The building never quite went to plan. One year came and went, and although the house wasn’t finished, the cupboard doors were already sagging off their hinges. Two years crawled past with little change: we were supposed to move in, but had to pay to stay next door because the water and electricity still didn’t reach the house. Three years on and we were in, but the infrastructure (the roads and pathways, the communal pool) was not; the owner of the complex seemed to have run out of money and/or motivation. The cheap paint on our exterior was already peeling, and our cupboard doors were still hanging.
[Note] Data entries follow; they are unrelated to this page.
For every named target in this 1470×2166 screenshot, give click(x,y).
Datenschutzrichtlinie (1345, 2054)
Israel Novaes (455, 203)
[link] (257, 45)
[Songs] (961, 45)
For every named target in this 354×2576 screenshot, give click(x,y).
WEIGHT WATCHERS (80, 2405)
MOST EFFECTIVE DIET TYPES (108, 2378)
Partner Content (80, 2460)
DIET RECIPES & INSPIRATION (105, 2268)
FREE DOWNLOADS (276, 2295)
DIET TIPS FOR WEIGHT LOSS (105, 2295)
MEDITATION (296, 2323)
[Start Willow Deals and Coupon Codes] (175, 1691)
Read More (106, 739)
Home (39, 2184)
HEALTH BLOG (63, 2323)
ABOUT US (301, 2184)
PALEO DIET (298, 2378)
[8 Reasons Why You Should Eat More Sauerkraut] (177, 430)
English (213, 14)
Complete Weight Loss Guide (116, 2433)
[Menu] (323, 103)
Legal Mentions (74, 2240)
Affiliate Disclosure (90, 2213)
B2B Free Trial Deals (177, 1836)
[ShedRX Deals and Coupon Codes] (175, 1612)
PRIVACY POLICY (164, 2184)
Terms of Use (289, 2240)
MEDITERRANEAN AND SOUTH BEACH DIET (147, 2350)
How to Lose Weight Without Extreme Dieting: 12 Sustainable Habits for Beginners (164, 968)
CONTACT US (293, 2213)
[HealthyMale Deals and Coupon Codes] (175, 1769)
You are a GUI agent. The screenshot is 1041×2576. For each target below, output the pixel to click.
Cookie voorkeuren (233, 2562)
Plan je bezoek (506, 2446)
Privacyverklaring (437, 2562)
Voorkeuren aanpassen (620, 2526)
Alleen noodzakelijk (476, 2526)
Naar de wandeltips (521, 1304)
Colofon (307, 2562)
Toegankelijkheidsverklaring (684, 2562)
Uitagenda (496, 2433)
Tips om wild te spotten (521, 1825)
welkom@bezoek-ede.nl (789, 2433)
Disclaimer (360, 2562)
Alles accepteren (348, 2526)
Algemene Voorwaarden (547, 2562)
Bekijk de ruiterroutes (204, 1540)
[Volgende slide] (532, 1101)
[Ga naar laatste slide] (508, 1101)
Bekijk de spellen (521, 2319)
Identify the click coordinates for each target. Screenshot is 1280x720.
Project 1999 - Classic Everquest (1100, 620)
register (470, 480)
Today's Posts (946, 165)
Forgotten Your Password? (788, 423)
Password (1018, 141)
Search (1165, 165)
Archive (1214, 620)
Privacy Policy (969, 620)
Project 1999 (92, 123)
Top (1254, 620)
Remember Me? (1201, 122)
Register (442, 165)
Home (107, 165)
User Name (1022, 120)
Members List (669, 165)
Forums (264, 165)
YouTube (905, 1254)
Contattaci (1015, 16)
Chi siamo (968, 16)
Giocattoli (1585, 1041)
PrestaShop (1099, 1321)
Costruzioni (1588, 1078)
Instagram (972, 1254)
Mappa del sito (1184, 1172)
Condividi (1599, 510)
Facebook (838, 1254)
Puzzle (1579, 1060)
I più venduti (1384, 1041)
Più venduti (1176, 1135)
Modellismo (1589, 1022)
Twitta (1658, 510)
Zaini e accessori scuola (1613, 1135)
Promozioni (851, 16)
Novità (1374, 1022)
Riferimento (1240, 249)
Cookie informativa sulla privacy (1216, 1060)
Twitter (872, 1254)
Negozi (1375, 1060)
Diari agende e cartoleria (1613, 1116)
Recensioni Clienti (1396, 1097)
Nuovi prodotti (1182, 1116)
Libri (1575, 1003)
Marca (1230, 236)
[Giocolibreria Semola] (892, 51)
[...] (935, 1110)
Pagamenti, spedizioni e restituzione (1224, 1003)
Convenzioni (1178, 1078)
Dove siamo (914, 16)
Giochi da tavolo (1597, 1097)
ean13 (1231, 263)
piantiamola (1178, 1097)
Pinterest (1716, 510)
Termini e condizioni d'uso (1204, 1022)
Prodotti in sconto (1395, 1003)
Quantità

We are not completely naïve: unlike the many farang who come to Thailand and invest their life savings in a house for a bar girl who has a heart of gold, a sick buffalo, and a noisy extended family, only to end up broke and broken hearted, we made sure that we only spent as much as we could, worst case scenario, stand to lose. Even so, it was a blow when, after four years, we discovered that we still didn’t hold title to the property. It was a further twelve months of emails and phone calls, legal fees, and greased palms before we could celebrate our ‘blue book’: our “legal” proof of ownership. Well, as “legal” as you can be in Thailand, where following the law to the letter is a bit like playing a catch-22 scavenger hunt while blind-folded.
Of course, by this stage, the owner had allowed a two-story building to be built in front of us, obstructing some of our view, and the maid had installed tenants who weren’t paying rent… Not long after we got the tenants out, the geckos moved in and the maid disappeared with all the linen and a bundle of money, and we got that phonecall from our neighbour. My first reaction was: “That’s it! Let’s sell.”
So, this weekend we took an unscheduled weekend trip to Koh Samui, with the intention of putting our little cottage on the market. We spent most of our time shopping for replacement bedding and other missing inventory, talking to tradesmen about electrical, plumbing carpentry and painting needs, and discussing where to get new furniture covers.
We took time out to go snorkelling one glorious afternoon in the warm seas over a nearby reef while hand-feeding countless varieties of colourful tropical fish. We wandered along almost deserted beaches on an uninhabited neighbouring island before sitting in the sun staring at nothing in particular. We motored back to our island through the most vivid of sunsets before overindulging in a ridiculously cheap meal of Thai spices and fresh seafood.
And somehow, as we breakfasted on our balcony, watching the light play on the sand and the distant islands, and as we sat under the awning in the evening rain, listening to the frogs, we fell in love with the place all over again.
So, we’ve organized a new property manager, and we’ll be back again soon.
I suppose we could visit the islands without all the challenges of property ownership, but where’s the fun in that?